--- start Record excerpts ---
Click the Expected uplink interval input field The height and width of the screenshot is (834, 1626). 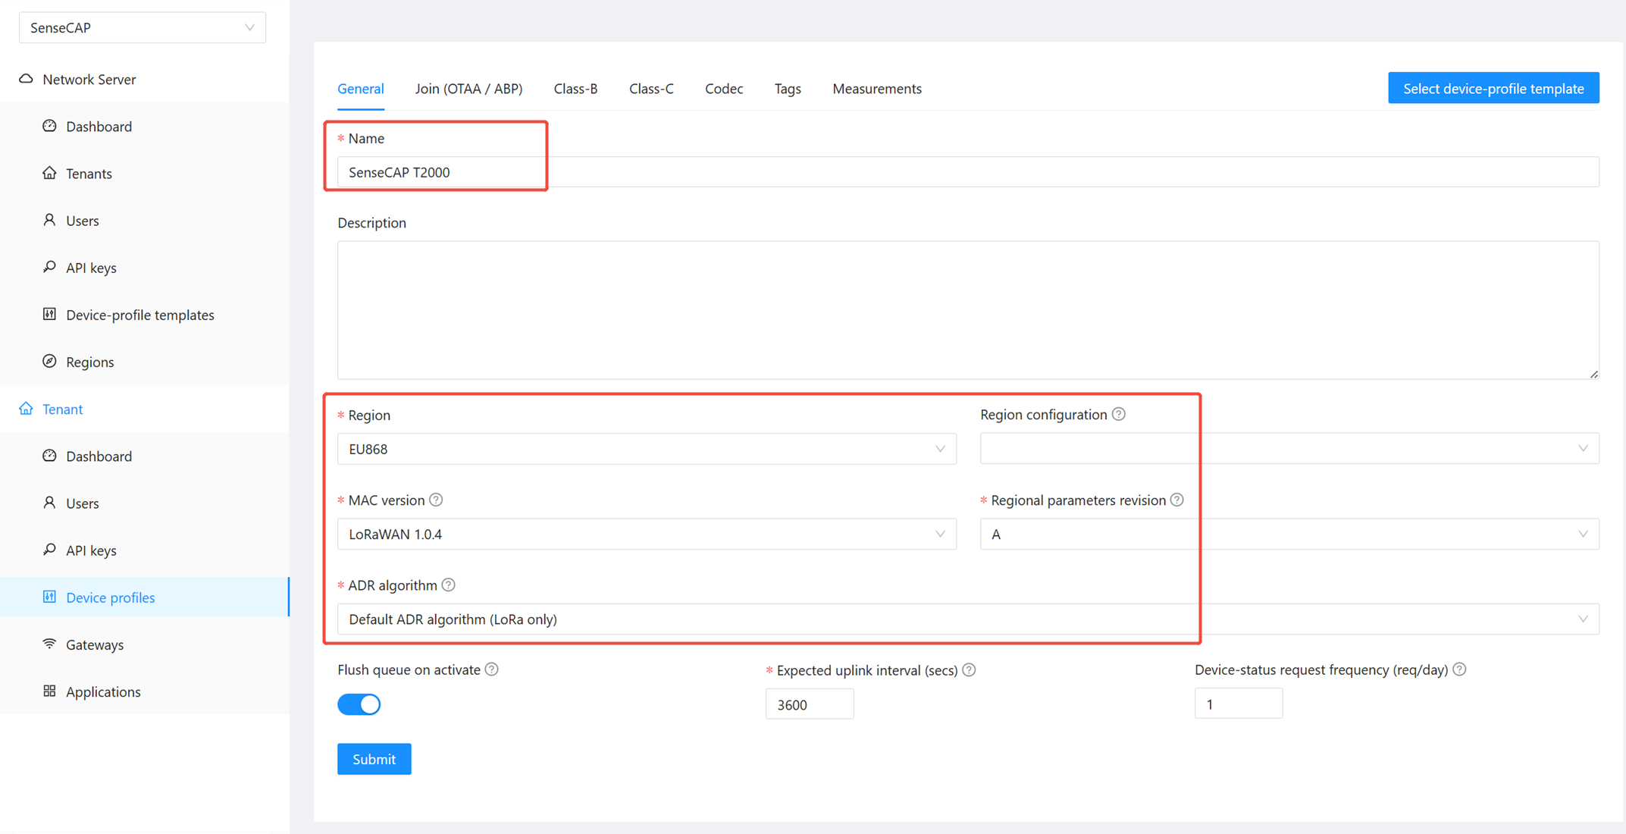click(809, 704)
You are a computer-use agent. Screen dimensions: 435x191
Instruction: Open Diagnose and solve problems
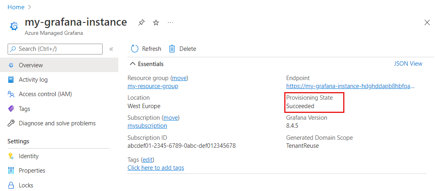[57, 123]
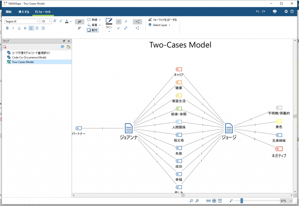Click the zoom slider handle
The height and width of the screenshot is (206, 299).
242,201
--- end Record excerpts ---
--- start Record excerpts ---
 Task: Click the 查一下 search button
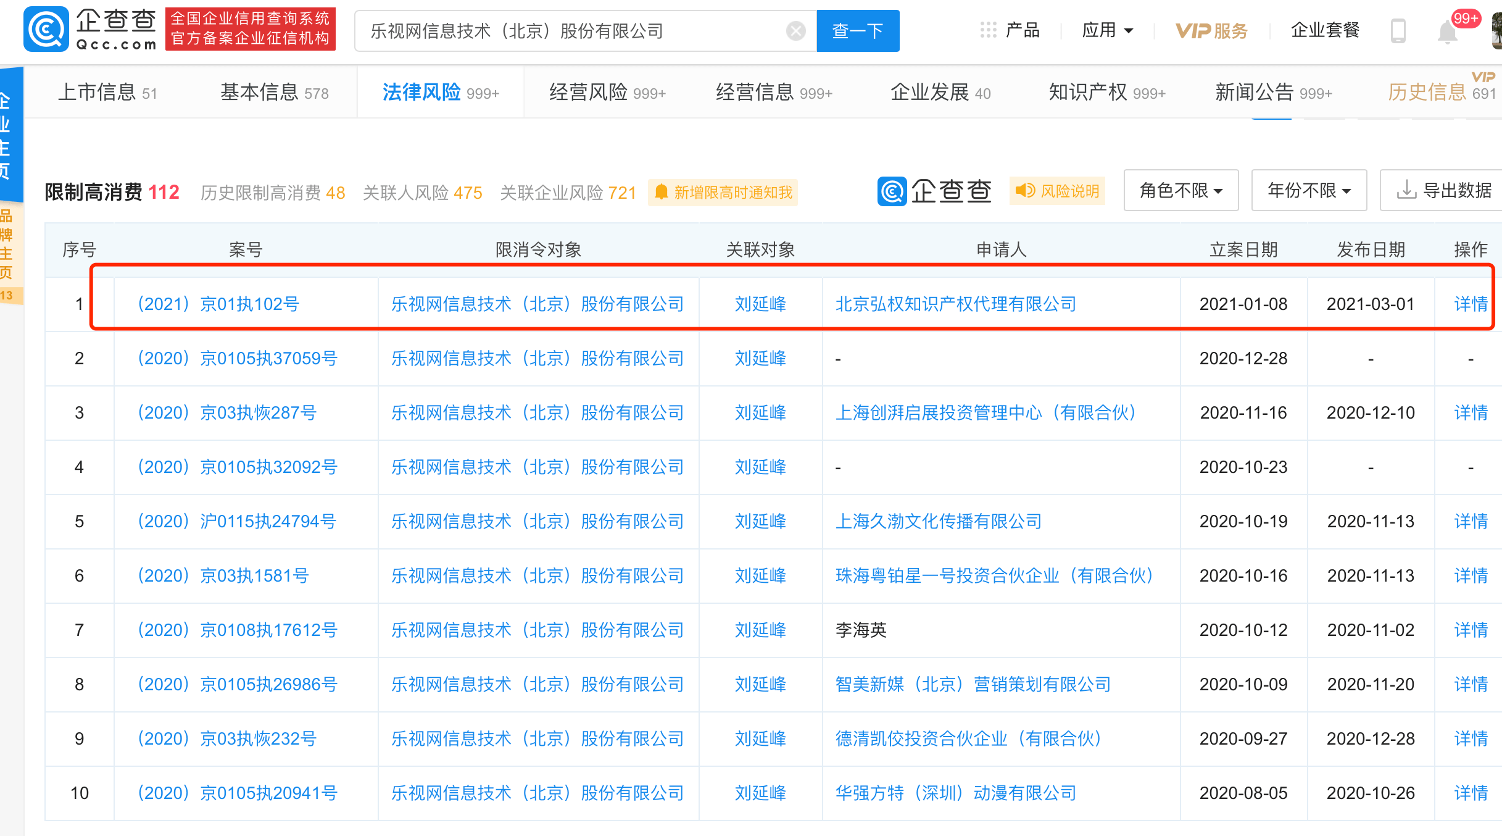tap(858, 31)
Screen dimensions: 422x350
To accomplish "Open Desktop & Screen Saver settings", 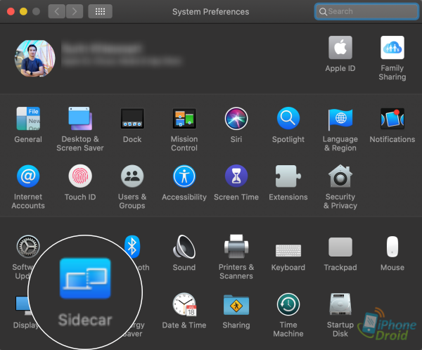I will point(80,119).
--- end Record excerpts ---
*Problem details:* Please pull out every line above that contains the word "dimensions", matching its case, and copy each one in full.

*Response to the exercise:*
You are a computer-use agent. Screen dimensions: 435x191
Screen dimensions: 422x350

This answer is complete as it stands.